» Prompt: A complete, exact copy of the records below is the required result.

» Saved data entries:
:::
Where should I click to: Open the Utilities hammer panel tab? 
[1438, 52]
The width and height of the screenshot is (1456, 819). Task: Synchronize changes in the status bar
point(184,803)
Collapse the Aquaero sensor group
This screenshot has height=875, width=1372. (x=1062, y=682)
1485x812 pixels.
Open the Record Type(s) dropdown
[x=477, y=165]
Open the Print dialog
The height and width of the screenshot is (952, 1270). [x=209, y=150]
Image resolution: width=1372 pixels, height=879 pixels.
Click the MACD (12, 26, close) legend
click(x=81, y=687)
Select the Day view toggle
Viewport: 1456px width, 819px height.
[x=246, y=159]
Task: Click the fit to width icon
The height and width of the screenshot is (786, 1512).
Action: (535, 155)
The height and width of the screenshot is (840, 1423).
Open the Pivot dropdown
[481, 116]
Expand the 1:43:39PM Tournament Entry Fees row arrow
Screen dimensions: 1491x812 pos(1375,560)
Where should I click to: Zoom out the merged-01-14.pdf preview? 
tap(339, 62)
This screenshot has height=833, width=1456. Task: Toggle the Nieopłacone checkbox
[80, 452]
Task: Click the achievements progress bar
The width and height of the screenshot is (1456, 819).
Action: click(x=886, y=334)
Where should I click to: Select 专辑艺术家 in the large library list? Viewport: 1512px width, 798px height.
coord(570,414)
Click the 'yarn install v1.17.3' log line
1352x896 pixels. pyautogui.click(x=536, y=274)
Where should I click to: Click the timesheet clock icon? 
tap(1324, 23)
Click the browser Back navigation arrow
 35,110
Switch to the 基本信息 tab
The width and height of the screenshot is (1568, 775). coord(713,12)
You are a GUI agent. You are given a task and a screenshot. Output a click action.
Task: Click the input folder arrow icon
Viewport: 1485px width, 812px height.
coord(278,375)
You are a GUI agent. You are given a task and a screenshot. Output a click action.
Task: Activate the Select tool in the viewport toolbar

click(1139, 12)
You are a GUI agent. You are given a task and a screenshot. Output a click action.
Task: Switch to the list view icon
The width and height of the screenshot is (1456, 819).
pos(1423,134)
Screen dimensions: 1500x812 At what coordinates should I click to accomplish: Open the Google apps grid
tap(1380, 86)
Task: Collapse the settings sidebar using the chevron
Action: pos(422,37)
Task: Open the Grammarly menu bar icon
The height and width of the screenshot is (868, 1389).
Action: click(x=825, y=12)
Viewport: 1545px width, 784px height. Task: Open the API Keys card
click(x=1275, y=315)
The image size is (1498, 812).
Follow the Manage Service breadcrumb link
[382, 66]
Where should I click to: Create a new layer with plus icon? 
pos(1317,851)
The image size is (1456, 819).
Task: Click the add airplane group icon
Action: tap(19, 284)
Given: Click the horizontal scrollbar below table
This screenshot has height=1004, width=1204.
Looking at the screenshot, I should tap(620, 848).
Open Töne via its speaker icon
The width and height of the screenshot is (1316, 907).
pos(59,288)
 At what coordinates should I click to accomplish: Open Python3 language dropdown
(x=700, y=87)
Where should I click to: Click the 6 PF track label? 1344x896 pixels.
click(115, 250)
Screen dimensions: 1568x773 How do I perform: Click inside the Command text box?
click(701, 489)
:::
» Task output:
Where should I click to: Open the Utilities hammer panel tab? 
[1438, 52]
The width and height of the screenshot is (1456, 819). Task: Synchronize changes in the status bar
point(184,803)
Collapse the Aquaero sensor group
This screenshot has height=875, width=1372. (x=1062, y=682)
1485x812 pixels.
Open the Record Type(s) dropdown
[x=477, y=165]
Open the Print dialog
The height and width of the screenshot is (952, 1270). [x=209, y=150]
Image resolution: width=1372 pixels, height=879 pixels.
Click the MACD (12, 26, close) legend
click(x=81, y=687)
Select the Day view toggle
Viewport: 1456px width, 819px height.
[x=246, y=159]
Task: Click the fit to width icon
The height and width of the screenshot is (786, 1512).
Action: (535, 155)
The height and width of the screenshot is (840, 1423).
Open the Pivot dropdown
[481, 116]
Expand the 1:43:39PM Tournament Entry Fees row arrow
Screen dimensions: 1491x812 pos(1375,560)
Where should I click to: Zoom out the merged-01-14.pdf preview? 
tap(339, 62)
This screenshot has height=833, width=1456. Task: Toggle the Nieopłacone checkbox
[80, 452]
Task: Click the achievements progress bar
The width and height of the screenshot is (1456, 819).
Action: click(x=886, y=334)
Where should I click to: Select 专辑艺术家 in the large library list? Viewport: 1512px width, 798px height.
coord(570,414)
Click the 'yarn install v1.17.3' log line
1352x896 pixels. pyautogui.click(x=536, y=274)
Where should I click to: Click the timesheet clock icon? 
tap(1324, 23)
Click the browser Back navigation arrow
 35,110
Switch to the 基本信息 tab
The width and height of the screenshot is (1568, 775). coord(713,12)
You are a GUI agent. You are given a task and a screenshot. Output a click action.
Task: Click the input folder arrow icon
Viewport: 1485px width, 812px height.
coord(278,375)
You are a GUI agent. You are given a task and a screenshot. Output a click action.
Task: Activate the Select tool in the viewport toolbar

click(1139, 12)
You are a GUI agent. You are given a task and a screenshot. Output a click action.
Task: Switch to the list view icon
The width and height of the screenshot is (1456, 819).
pos(1423,134)
Screen dimensions: 1500x812 At what coordinates should I click to accomplish: Open the Google apps grid
tap(1380, 86)
Task: Collapse the settings sidebar using the chevron
Action: pos(422,37)
Task: Open the Grammarly menu bar icon
The height and width of the screenshot is (868, 1389).
Action: click(x=825, y=12)
Viewport: 1545px width, 784px height. Task: Open the API Keys card
click(x=1275, y=315)
The image size is (1498, 812).
Follow the Manage Service breadcrumb link
[382, 66]
Where should I click to: Create a new layer with plus icon? 
pos(1317,851)
The image size is (1456, 819).
Task: Click the add airplane group icon
Action: tap(19, 284)
Given: Click the horizontal scrollbar below table
This screenshot has height=1004, width=1204.
Looking at the screenshot, I should tap(620, 848).
Open Töne via its speaker icon
The width and height of the screenshot is (1316, 907).
pos(59,288)
 At what coordinates should I click to accomplish: Open Python3 language dropdown
(x=700, y=87)
Where should I click to: Click the 6 PF track label? 1344x896 pixels.
click(115, 250)
Screen dimensions: 1568x773 How do I perform: Click inside the Command text box?
click(701, 489)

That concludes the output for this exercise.